Task instructions:
Rewrite the records starting at the line containing "The width and height of the screenshot is (675, 380)." and ending at the last line of the records. Swap "refresh icon" for "reload button" and leave everything else unchanged.

Records of locating words and elements:
++++++++++++++++++++
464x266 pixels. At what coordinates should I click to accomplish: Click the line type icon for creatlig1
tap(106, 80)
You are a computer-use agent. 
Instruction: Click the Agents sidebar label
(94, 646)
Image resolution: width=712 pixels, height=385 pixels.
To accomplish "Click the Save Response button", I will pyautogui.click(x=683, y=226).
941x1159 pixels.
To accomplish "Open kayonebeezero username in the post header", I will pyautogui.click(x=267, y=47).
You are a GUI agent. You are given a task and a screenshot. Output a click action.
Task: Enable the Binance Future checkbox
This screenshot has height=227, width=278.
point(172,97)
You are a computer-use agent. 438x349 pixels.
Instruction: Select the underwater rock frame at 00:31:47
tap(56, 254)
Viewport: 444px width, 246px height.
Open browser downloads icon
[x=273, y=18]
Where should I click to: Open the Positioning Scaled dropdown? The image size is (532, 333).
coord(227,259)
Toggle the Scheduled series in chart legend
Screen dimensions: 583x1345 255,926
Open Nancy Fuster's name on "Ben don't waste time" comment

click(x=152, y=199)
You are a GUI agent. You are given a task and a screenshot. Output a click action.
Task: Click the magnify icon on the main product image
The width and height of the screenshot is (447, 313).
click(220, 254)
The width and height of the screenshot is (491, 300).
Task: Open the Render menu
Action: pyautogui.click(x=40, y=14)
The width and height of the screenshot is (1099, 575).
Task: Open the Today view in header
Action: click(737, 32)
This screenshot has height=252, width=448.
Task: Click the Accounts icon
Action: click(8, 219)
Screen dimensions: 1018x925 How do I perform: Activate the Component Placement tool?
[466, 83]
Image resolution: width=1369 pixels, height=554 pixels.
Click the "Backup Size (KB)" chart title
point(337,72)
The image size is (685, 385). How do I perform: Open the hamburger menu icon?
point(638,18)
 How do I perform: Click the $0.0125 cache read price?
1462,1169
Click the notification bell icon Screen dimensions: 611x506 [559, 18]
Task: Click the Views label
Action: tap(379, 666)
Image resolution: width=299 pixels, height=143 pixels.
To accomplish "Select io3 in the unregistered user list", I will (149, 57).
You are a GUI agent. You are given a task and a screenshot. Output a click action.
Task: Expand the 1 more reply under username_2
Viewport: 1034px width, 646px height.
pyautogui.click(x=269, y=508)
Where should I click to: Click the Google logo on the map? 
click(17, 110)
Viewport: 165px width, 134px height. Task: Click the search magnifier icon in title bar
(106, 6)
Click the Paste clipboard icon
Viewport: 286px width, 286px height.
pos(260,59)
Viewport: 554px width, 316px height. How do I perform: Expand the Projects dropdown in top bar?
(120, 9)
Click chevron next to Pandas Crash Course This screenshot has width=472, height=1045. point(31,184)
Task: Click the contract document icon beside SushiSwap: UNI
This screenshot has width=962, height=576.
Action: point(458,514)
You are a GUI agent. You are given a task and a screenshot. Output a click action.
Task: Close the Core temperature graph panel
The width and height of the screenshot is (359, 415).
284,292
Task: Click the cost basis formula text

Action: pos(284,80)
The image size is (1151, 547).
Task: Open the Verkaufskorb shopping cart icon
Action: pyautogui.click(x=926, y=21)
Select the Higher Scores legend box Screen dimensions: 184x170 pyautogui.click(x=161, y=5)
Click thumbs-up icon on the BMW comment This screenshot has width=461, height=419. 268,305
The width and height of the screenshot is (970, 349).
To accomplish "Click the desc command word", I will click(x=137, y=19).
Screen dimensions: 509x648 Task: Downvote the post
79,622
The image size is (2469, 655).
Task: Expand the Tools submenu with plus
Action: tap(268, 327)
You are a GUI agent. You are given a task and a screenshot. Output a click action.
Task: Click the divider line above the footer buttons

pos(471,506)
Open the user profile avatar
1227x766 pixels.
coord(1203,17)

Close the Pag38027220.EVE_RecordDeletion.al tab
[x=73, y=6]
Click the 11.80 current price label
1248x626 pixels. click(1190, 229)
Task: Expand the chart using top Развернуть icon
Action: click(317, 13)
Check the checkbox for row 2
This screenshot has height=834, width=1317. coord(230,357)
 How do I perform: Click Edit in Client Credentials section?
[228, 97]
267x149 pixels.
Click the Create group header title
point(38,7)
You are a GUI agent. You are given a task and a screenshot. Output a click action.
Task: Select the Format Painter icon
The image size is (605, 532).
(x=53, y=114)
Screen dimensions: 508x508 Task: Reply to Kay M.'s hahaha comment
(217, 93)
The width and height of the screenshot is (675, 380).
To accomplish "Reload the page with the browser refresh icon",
++++++++++++++++++++
Finished task:
The width and height of the screenshot is (675, 380).
To accomplish "Reload the page with the browser reload button",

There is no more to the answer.